##### DATASET #####

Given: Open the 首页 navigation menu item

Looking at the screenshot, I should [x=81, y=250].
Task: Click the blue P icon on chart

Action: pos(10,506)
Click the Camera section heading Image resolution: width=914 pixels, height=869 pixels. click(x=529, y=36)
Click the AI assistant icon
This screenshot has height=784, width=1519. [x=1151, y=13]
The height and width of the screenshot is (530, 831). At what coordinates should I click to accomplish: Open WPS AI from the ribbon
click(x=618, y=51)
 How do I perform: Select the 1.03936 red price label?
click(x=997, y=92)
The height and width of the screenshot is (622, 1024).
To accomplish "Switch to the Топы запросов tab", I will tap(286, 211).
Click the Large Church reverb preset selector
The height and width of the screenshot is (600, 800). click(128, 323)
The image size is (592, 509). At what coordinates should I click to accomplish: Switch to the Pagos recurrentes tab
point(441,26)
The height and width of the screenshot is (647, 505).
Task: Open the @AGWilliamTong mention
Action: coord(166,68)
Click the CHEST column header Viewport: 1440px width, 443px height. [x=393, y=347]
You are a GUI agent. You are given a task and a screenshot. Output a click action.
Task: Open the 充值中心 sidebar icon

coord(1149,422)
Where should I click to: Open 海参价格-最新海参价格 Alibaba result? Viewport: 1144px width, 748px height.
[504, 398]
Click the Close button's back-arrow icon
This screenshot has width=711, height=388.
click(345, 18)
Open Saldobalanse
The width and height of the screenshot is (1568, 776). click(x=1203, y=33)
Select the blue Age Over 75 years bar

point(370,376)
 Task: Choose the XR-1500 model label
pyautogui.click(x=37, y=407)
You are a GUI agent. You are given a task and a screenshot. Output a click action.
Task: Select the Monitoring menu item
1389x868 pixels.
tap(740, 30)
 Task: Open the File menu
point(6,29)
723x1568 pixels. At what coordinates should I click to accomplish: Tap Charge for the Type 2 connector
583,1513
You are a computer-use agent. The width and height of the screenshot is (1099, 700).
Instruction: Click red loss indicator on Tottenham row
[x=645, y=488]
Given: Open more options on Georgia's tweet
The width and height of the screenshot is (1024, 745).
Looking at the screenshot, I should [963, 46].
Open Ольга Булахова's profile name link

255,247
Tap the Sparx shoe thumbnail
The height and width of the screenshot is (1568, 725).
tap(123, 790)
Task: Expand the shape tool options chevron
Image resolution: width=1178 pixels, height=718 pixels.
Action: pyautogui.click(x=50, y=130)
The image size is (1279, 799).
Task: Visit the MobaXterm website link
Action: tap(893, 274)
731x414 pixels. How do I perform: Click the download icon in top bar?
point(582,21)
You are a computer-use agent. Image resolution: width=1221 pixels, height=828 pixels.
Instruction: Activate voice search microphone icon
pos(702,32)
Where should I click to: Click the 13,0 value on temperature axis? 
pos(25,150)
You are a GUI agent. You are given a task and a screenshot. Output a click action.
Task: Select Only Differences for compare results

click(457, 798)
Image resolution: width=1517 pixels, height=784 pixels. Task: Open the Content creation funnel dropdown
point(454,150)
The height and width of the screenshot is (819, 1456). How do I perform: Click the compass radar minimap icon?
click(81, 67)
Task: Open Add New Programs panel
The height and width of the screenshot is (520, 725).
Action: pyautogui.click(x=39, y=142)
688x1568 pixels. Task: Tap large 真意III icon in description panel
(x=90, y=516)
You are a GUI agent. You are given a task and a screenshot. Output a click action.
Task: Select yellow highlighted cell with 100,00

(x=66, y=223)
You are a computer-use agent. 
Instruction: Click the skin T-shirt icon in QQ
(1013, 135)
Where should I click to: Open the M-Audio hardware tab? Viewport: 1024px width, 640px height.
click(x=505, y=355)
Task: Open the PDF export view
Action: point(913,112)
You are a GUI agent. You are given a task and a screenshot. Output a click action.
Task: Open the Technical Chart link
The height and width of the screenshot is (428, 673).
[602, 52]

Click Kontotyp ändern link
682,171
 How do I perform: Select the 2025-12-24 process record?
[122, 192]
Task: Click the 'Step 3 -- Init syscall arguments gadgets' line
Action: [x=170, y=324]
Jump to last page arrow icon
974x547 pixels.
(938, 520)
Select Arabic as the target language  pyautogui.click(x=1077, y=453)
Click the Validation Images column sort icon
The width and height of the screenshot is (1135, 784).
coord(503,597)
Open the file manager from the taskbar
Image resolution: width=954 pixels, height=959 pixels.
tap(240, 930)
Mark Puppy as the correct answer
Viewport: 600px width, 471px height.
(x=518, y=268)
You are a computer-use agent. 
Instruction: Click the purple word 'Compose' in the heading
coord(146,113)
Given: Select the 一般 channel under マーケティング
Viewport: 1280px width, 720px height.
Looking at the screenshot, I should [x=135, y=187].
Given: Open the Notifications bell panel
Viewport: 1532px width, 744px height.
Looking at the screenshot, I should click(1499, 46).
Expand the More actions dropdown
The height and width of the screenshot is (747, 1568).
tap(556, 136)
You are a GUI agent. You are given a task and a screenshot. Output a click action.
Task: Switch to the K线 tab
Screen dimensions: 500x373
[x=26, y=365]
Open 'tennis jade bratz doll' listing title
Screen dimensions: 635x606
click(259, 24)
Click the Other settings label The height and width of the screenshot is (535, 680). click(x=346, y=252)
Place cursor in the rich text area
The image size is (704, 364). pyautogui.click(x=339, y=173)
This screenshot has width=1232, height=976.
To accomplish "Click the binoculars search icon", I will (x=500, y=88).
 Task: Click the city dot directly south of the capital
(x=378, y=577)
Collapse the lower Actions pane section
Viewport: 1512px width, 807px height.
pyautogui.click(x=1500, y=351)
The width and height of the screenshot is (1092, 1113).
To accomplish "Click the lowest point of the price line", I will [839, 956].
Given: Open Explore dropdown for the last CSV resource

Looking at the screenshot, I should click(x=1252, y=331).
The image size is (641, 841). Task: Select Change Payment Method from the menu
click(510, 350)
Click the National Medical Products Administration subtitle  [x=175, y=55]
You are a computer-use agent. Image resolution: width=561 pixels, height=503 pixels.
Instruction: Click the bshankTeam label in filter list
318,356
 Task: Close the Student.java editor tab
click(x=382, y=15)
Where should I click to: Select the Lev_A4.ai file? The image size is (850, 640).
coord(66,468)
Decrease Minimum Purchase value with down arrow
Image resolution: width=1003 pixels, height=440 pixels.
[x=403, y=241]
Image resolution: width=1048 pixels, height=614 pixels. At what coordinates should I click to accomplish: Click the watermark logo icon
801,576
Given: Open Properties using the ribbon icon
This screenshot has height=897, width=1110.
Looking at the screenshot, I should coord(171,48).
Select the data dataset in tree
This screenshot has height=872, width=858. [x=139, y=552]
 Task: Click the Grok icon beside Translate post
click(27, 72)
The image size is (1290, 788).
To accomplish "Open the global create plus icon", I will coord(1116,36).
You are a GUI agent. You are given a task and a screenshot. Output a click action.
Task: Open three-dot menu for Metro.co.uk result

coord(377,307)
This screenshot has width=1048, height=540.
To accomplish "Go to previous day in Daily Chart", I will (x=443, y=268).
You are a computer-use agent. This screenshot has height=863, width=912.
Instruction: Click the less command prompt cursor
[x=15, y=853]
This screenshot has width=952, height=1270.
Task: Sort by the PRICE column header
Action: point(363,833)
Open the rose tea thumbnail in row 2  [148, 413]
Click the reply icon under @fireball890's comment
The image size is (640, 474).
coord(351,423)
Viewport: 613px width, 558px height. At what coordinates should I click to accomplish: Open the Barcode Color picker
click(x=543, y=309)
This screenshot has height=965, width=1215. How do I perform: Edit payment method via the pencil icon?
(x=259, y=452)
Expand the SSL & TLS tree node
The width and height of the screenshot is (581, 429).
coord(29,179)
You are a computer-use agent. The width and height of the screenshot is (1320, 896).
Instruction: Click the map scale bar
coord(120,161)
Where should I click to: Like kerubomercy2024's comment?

#####

## PROBLEM DETAILS
Every line from the line containing "This screenshot has width=711, height=388." through the line containing "Given: Open more options on Georgia's tweet" in the records above must be retyped exactly. Leave out the rest.

## ANSWER TO THE EXERCISE
This screenshot has width=711, height=388.
click(345, 18)
Open Saldobalanse
The width and height of the screenshot is (1568, 776). click(x=1203, y=33)
Select the blue Age Over 75 years bar

point(370,376)
 Task: Choose the XR-1500 model label
pyautogui.click(x=37, y=407)
You are a GUI agent. You are given a task and a screenshot. Output a click action.
Task: Select the Monitoring menu item
1389x868 pixels.
tap(740, 30)
 Task: Open the File menu
point(6,29)
723x1568 pixels. At what coordinates should I click to accomplish: Tap Charge for the Type 2 connector
583,1513
You are a computer-use agent. The width and height of the screenshot is (1099, 700).
Instruction: Click red loss indicator on Tottenham row
[x=645, y=488]
Given: Open more options on Georgia's tweet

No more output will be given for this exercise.